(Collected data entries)
┄┄┄┄┄┄┄┄┄┄

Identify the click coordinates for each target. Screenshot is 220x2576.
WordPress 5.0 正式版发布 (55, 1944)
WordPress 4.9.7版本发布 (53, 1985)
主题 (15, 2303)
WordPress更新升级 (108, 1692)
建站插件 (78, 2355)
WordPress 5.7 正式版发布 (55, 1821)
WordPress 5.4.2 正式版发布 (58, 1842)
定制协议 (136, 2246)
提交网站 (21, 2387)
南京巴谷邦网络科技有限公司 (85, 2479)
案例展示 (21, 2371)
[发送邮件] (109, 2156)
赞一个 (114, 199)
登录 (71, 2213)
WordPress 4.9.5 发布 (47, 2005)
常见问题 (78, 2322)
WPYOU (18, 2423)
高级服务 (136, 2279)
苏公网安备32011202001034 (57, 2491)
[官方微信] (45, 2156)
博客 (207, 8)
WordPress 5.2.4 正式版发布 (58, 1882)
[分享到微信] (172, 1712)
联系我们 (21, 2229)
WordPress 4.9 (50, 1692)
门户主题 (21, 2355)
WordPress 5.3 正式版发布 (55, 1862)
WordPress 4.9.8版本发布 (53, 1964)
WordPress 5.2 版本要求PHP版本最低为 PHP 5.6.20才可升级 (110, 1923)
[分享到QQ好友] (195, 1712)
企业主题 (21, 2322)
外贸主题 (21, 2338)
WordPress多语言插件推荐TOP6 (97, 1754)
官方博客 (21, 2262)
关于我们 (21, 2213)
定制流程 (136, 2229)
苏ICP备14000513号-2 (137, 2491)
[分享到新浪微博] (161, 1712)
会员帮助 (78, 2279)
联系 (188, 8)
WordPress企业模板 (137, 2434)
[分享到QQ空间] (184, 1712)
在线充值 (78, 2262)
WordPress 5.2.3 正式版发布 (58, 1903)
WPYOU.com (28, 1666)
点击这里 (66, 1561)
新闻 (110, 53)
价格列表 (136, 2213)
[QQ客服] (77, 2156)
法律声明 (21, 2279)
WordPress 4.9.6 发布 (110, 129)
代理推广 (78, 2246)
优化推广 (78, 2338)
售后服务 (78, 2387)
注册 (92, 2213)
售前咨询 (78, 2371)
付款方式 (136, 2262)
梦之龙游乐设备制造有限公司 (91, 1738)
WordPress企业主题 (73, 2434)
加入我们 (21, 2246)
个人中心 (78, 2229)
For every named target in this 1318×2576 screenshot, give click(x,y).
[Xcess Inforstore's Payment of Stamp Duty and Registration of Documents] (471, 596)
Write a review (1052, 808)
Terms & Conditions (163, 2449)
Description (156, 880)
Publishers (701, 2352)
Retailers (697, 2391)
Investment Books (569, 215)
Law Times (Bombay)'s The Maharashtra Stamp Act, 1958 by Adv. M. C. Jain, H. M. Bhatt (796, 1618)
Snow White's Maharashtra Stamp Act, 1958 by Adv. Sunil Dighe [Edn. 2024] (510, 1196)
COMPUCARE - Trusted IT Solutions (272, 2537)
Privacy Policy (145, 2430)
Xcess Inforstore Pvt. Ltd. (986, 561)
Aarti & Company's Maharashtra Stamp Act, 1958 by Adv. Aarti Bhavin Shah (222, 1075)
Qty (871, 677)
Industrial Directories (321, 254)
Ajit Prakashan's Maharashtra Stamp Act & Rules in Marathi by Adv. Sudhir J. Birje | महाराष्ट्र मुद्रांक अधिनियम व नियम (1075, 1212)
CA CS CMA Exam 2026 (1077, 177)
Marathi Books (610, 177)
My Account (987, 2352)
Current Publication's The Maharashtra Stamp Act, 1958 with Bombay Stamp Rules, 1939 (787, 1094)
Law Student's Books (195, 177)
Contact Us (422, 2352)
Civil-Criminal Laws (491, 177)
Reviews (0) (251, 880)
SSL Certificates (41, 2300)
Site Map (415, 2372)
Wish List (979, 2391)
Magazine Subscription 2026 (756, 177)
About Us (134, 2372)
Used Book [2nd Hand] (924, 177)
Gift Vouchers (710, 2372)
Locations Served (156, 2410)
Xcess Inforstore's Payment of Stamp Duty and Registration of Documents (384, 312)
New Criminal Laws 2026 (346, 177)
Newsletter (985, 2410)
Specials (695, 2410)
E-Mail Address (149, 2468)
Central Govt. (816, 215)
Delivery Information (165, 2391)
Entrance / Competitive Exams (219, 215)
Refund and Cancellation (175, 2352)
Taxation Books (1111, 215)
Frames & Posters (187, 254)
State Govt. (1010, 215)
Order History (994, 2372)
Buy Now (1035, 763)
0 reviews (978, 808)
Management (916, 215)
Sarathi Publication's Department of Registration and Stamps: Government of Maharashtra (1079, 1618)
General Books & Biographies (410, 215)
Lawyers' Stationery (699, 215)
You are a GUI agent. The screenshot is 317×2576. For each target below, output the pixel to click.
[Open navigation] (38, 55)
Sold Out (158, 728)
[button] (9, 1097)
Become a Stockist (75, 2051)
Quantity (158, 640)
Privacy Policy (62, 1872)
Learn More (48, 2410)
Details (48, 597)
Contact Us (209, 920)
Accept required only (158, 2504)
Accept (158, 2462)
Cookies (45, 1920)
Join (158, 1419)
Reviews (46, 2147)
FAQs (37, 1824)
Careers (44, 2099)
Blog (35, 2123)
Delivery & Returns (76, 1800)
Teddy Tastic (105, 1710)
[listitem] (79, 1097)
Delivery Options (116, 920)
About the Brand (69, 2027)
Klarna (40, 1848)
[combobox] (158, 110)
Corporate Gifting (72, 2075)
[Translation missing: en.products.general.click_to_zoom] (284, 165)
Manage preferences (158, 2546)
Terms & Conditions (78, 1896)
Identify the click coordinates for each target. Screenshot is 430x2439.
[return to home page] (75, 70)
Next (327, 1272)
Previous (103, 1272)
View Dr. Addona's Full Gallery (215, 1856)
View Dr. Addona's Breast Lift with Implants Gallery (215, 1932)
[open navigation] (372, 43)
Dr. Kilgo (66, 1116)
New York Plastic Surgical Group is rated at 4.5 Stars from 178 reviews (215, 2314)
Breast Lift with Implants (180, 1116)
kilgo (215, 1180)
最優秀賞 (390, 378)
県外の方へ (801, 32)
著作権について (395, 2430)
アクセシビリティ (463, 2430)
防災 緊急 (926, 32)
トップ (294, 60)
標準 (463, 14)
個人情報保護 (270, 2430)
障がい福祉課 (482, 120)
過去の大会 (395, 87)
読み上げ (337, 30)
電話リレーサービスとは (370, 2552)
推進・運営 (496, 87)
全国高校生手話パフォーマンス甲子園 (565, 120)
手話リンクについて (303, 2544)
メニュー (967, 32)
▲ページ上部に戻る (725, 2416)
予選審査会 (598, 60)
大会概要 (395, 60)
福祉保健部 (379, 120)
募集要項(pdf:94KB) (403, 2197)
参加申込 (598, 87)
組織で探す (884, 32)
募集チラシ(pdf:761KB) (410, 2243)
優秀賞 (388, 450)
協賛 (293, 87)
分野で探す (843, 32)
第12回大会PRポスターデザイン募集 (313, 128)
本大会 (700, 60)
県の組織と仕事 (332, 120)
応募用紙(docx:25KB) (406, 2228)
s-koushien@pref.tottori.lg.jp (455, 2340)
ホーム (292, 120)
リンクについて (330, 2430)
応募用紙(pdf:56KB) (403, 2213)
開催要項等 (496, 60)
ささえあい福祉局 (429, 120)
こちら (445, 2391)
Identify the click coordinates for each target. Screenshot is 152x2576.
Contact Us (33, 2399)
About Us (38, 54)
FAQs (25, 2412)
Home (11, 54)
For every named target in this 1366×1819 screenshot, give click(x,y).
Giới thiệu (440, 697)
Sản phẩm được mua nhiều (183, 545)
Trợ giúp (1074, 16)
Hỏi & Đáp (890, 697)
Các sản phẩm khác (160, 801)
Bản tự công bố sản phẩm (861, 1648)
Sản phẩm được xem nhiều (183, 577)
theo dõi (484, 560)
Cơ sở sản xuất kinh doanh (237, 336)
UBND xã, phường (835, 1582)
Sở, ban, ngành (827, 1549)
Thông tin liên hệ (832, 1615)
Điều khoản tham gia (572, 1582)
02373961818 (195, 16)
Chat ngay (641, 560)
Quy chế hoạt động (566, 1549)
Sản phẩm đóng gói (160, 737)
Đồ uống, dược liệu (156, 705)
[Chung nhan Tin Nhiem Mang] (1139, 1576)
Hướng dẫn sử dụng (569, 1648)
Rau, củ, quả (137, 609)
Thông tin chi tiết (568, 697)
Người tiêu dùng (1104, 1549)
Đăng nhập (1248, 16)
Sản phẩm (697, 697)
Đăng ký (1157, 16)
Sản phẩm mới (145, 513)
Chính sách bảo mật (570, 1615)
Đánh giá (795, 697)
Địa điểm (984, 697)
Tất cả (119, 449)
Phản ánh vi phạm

┄┄┄┄┄┄┄┄┄┄

AIM OF THE EXERCISE:
Could you restate, word for word, the lines above from the one with "[open navigation] (372, 43)" to the one with "メニュー (967, 32)", both included?

TASK RESPONSE:
[open navigation] (372, 43)
Dr. Kilgo (66, 1116)
New York Plastic Surgical Group is rated at 4.5 Stars from 178 reviews (215, 2314)
Breast Lift with Implants (180, 1116)
kilgo (215, 1180)
最優秀賞 (390, 378)
県外の方へ (801, 32)
著作権について (395, 2430)
アクセシビリティ (463, 2430)
防災 緊急 (926, 32)
トップ (294, 60)
標準 (463, 14)
個人情報保護 (270, 2430)
障がい福祉課 (482, 120)
過去の大会 (395, 87)
読み上げ (337, 30)
電話リレーサービスとは (370, 2552)
推進・運営 (496, 87)
全国高校生手話パフォーマンス甲子園 (565, 120)
手話リンクについて (303, 2544)
メニュー (967, 32)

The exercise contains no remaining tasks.